Goal of the exercise
Determine how many lines in the listing hold "price" and give only that number.

Data section
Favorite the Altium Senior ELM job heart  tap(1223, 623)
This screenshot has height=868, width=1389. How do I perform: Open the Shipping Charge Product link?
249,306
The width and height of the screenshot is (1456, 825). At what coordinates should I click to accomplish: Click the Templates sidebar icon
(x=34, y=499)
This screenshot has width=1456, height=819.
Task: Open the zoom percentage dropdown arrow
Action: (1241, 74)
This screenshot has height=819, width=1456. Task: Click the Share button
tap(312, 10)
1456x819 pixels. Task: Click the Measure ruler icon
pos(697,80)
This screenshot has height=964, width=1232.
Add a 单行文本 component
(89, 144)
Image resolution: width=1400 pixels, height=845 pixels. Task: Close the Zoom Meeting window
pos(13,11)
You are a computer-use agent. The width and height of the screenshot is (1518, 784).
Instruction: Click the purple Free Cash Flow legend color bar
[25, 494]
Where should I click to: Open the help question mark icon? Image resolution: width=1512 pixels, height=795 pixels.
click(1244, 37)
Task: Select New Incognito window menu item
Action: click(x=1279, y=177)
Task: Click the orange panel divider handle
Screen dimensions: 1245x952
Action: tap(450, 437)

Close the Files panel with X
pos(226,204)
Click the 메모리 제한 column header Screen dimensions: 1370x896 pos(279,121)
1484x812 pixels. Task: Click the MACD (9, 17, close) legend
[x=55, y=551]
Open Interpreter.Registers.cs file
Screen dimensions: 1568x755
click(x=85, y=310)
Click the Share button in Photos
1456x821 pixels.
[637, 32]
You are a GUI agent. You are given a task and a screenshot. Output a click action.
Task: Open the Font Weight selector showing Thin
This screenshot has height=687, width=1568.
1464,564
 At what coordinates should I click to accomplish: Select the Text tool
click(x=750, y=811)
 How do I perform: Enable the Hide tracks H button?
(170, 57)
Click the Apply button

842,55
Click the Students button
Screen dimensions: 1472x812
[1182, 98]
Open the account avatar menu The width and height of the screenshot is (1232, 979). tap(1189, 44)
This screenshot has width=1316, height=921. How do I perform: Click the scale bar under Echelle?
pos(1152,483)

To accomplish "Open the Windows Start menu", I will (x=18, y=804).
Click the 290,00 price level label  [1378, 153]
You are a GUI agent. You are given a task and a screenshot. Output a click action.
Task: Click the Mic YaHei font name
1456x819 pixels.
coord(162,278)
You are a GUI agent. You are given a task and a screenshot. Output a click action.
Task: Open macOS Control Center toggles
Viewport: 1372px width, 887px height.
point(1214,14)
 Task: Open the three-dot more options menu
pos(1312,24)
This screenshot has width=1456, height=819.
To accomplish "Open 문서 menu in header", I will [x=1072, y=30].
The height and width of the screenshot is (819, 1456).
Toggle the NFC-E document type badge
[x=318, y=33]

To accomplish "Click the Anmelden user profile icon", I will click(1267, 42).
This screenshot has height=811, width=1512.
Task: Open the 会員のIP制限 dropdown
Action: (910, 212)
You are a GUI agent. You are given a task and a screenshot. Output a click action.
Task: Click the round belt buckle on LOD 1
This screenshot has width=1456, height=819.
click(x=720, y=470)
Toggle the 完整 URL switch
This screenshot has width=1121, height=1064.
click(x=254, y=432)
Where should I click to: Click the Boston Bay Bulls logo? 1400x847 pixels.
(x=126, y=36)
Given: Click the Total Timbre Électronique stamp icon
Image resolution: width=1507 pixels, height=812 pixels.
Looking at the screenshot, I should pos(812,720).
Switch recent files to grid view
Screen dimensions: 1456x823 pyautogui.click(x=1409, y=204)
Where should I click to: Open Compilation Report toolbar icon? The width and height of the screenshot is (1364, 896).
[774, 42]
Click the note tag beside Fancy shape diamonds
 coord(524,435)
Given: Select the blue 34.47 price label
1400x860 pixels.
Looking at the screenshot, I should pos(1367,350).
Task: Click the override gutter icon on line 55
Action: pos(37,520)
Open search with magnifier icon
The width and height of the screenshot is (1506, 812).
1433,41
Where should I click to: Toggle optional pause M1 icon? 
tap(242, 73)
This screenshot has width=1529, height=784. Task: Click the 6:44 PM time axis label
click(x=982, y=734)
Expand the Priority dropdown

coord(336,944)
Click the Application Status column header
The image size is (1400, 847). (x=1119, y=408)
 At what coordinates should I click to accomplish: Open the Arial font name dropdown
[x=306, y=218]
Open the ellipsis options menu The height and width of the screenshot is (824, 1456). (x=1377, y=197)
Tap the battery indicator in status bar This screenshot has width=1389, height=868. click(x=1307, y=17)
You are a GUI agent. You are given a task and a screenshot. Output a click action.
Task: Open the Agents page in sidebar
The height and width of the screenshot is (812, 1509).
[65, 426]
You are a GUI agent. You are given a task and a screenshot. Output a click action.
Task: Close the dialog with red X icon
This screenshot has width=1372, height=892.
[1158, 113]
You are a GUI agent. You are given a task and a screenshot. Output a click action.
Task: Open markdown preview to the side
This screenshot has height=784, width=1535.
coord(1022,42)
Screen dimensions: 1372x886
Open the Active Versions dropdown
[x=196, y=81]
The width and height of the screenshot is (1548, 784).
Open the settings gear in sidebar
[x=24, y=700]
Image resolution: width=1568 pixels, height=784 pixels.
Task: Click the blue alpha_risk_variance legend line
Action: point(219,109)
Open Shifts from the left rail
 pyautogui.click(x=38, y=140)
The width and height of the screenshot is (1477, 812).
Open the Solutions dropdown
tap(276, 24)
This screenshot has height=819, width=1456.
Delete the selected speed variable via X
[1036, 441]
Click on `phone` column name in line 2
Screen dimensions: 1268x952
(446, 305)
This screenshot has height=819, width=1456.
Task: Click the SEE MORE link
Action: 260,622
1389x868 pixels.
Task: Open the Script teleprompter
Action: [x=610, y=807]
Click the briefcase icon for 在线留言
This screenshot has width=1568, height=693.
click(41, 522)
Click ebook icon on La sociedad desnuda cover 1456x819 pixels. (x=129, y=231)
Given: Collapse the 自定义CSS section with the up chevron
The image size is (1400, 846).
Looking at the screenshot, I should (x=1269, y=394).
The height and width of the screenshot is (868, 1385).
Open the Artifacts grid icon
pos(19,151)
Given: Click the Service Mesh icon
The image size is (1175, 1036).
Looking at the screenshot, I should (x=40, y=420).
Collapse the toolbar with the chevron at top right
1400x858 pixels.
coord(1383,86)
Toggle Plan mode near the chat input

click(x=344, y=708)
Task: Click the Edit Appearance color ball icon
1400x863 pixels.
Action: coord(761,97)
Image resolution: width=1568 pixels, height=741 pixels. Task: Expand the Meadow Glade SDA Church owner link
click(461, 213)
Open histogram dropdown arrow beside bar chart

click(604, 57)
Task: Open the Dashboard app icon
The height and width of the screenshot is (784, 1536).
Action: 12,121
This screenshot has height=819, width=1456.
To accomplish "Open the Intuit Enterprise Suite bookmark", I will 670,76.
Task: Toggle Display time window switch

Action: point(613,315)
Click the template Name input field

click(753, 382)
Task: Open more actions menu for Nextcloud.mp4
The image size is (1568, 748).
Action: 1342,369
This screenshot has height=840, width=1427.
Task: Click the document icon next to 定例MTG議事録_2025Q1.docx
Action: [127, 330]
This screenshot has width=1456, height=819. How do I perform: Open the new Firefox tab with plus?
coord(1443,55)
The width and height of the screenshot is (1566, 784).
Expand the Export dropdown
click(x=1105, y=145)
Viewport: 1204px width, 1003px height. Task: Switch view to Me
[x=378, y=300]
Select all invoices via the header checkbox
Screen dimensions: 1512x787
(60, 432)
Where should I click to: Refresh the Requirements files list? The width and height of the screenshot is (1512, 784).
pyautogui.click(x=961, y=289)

Answer space
2